Note: The portion of the anal canal and external anal sphincter below the pectinate line are not derived from the hindgut and are innervated by the somatic pudendal nerve; hence, the anal canal below the pectinate line is very sensitive to pain.

Enteric Nervous System

It is formed with parasympathetic fibers from the vagus and sympathetic fibers from the prevertebral ganglia and is located within the lining of the gastrointestinal tract. The enteric motor neurons act on the intestinal smooth muscles to control peristalsis, while the other neurons control enzymatic secretion. The enteric neurons are aggregated in two types of ganglia /plexuses:

Myenteric (Auerbach’s) plexus located between the layers of the muscularis externa.

Meissner’s submucosal plexus located within the submucosa of the small intestine.

Cerebrospinal nerves: The parietal peritoneum from the sixth thoracic vertebra to the twelfth thoracic vertebra is innervated by cerebrospinal nerves with the same segmental supply as the lower thoracic dermatomes. The visceral peritoneum has no innervation.

Referred Pain

Abdominal pain is transmitted via splanchnic and cerebrospinal afferents nerve fibers. The splanchnic afferent nerve receptors, free nerve endings, and the Pacinian corpuscles are located within the walls of the viscera and are stimulated only by spasm or distension (stretch). On the other hand, the cutaneous receptors of the cerebrospinal nerves are stimulated by temperature, pressure, friction or injury. The ganglia of the splanchnic nerves and the cerebrospinal nerves lie next to each other within the dorsal root ganglia.

This close proximity may account for the spilling over of visceral pain arising from rapid distension into the cerebrospinal nerve ganglia, resulting in “referred pain” to the skin overlying the affected viscus.

As the gastrointestinal organs are derived from the primitive embryonic gut as midline structures, their innervation from the splanchnic nerves is bilateral and pain originating from the viscera is first noted in the midline; hence, pain arising from the foregut viscera is referred to the region below the costal intersection and epigastrium.  The pain from the midgut viscera is referred to the umbilical region and the pain from the hindgut viscera is referred to the suprapubic region.

Clinical relevance

Understanding the innervation of the gastrointestinal tract is essential to accurately diagnose the cause of abdominal pain. This is best explained in acute appendicitis when the pain starts initially in the midline, periumbilical region, as splanchnic nerves are only stimulated by stretch and distension within the hollow, inflamed appendix. As the condition progresses and the parietal peritoneum overlying the appendix becomes inflamed, the pain localizes to the right iliac fossa overlying the appendix.

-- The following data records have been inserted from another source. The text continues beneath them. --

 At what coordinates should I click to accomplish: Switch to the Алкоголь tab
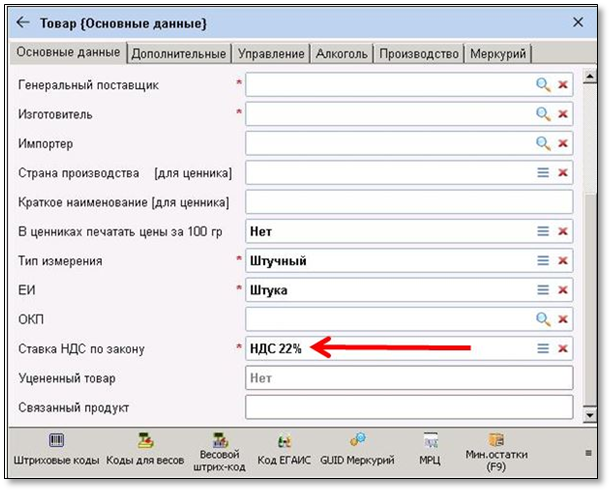(343, 54)
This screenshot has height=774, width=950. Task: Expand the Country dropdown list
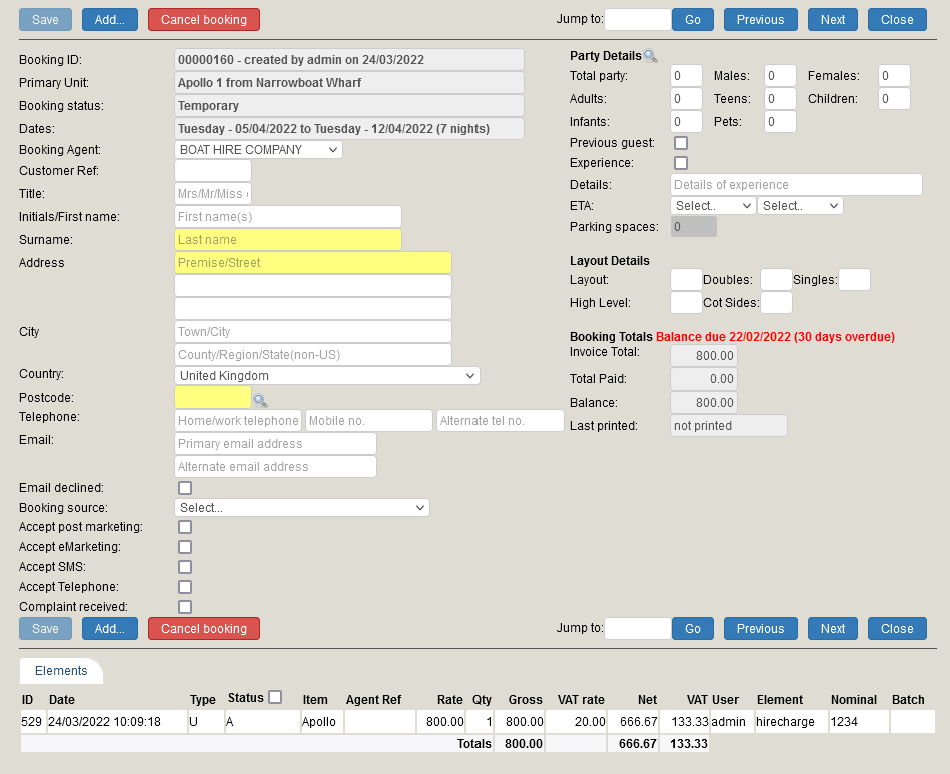[327, 376]
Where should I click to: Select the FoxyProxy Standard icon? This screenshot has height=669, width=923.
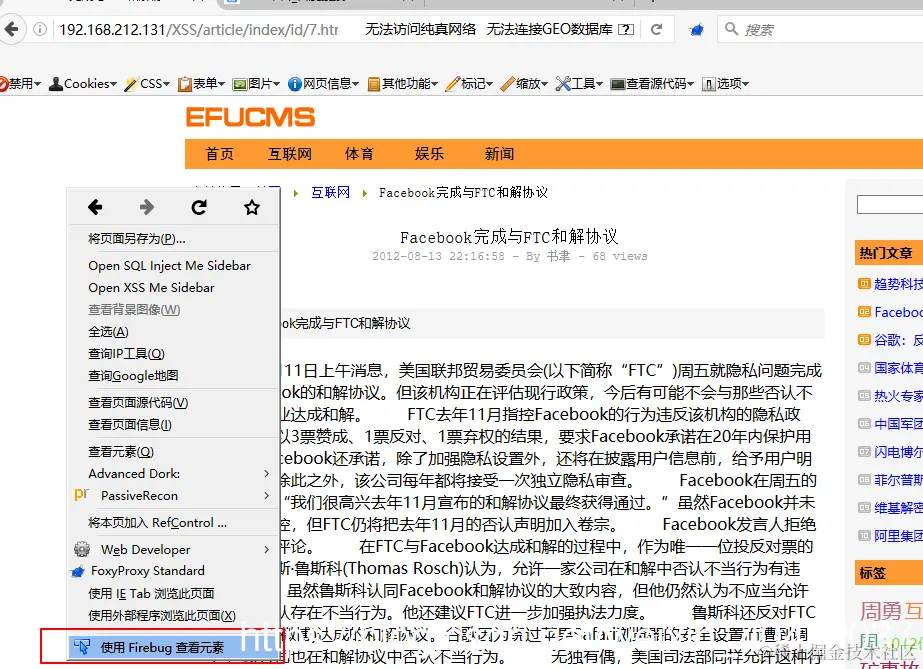pyautogui.click(x=82, y=572)
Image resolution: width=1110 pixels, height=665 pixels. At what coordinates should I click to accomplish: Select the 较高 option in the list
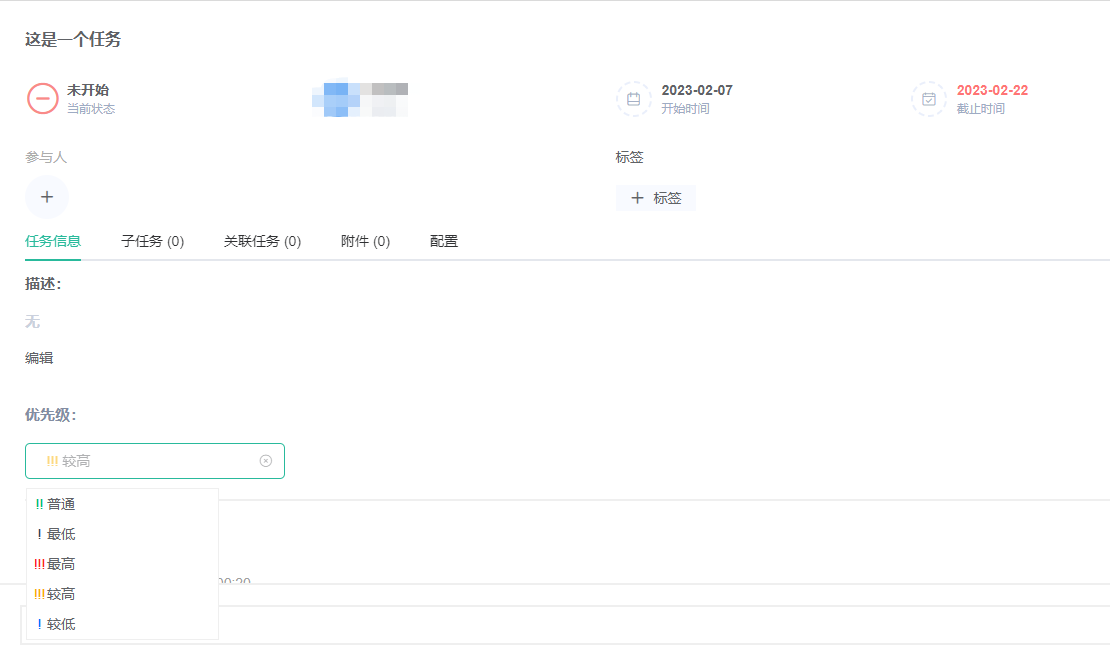tap(61, 594)
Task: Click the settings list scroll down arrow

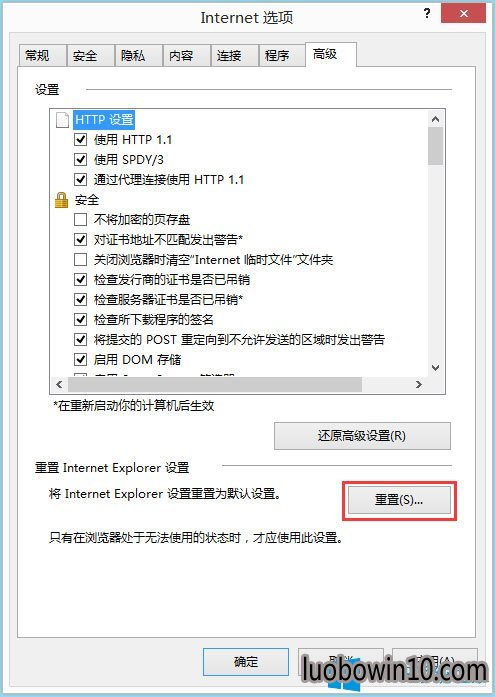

Painful external hemorrhoids versus painless internal hemorrhoids: Here the knowledge of the embryonic origin of the gastrointestinal tract and its innervations is important. As the internal hemorrhoids originate in the region of the hindgut supplied by the splanchnic plexuses, there is no sensation of pain. However, external hemorrhoids arise in the region inferior to the pectinate line supplied by the pudendal (somatic nerve) which is sensitive to pain.